The public favor with which the journalistic writings of the subscriber have been received prompted the publication of these volumes. Their object is to give personal details concerning prominent men and women in social and political life at the National Metropolis since he has known it. He has especially endeavored to portray those who "in Congress assembled" have enacted the laws, and those who have interpreted and enforced the provisions under which the United States has advanced, during the past sixty years, from comparative infancy into the vigor of mature manhood, and has successfully defended its own life against a vigorous attempt at its destruction.

In chronicling what has transpired within his personal recollection at the National Metropolis, he has gathered what "waifs" he has found floating on the sea of chat, in the whirlpools of gossip, or in the quiet havens of conversation. Some of these may be personal —piquantly personal, perhaps—but the mighty public has had an appetite for gossipings about prominent men and measures ever since the time when the old Athenians crowded to hear the plays of Aristophanes.

The subscriber is aware that some who write of prominent persons and political events indulge too much in sycophantic flattery, while others have their brains addled by brooding on some fancied wrong, or their minds have lost their even poise by dwelling on insane reforms or visionary projects. All this may have its use, but the subscriber has preferred to look at things in a more cheerful way, to pluck roses rather than nettles, and neither to throw filth nor to blow trumpets.

While the Republic has preserved with commendable pride the histories of her statesmen and her martial defenders, it is well that the memories of those of the gentler sex, who have from time to time taken prominent part in shaping the destinies of the nation, should also be remembered. This work will give, it is hoped, an idea of stirring events in both political and social life, of the great men and the fascinating women who have figured in Washington during the past six decades. Those who were too well acquainted with these personal details to think of recording them are fast passing away, and some account of them cannot but interest younger generations, while it will not fail to profit the older politicians, publicists, and journalists.

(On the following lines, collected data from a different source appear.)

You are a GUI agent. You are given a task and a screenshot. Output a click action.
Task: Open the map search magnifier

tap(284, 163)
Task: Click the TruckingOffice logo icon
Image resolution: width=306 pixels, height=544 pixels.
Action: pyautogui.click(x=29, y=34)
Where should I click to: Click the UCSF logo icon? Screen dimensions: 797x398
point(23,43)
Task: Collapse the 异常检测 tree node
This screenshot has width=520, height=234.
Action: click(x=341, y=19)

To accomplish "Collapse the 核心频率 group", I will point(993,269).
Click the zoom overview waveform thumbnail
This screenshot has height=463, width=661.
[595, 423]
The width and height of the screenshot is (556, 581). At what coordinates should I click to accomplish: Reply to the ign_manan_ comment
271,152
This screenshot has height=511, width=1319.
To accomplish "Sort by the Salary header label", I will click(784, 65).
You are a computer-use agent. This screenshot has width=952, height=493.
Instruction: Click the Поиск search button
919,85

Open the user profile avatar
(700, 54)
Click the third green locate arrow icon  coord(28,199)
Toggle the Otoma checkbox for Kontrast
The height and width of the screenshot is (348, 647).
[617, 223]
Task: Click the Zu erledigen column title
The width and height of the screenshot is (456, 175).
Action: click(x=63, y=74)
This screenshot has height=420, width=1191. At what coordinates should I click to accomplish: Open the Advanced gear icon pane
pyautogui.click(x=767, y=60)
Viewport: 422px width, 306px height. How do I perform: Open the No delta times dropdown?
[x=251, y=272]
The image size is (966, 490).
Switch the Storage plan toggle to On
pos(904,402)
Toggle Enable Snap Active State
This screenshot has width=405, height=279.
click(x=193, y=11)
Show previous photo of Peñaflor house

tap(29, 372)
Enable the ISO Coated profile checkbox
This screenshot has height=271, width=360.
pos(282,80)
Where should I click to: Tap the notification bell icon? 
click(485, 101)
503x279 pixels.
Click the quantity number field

The great difficulty in the compilation of the "Reminiscences" has been the selection from the masses of material accumulated in diaries, autograph letters, and scrap-books containing published literary matter. To have given a connected political and social history of what has transpired at the National Metropolis during the past sixty years would have required a dozen volumes, so the most conspicuous features only have been here and there selected.

Confident of the exact truthfulness of the sketches here given, this work is presented, without apologies, to a generous public as the result of very extensive observation....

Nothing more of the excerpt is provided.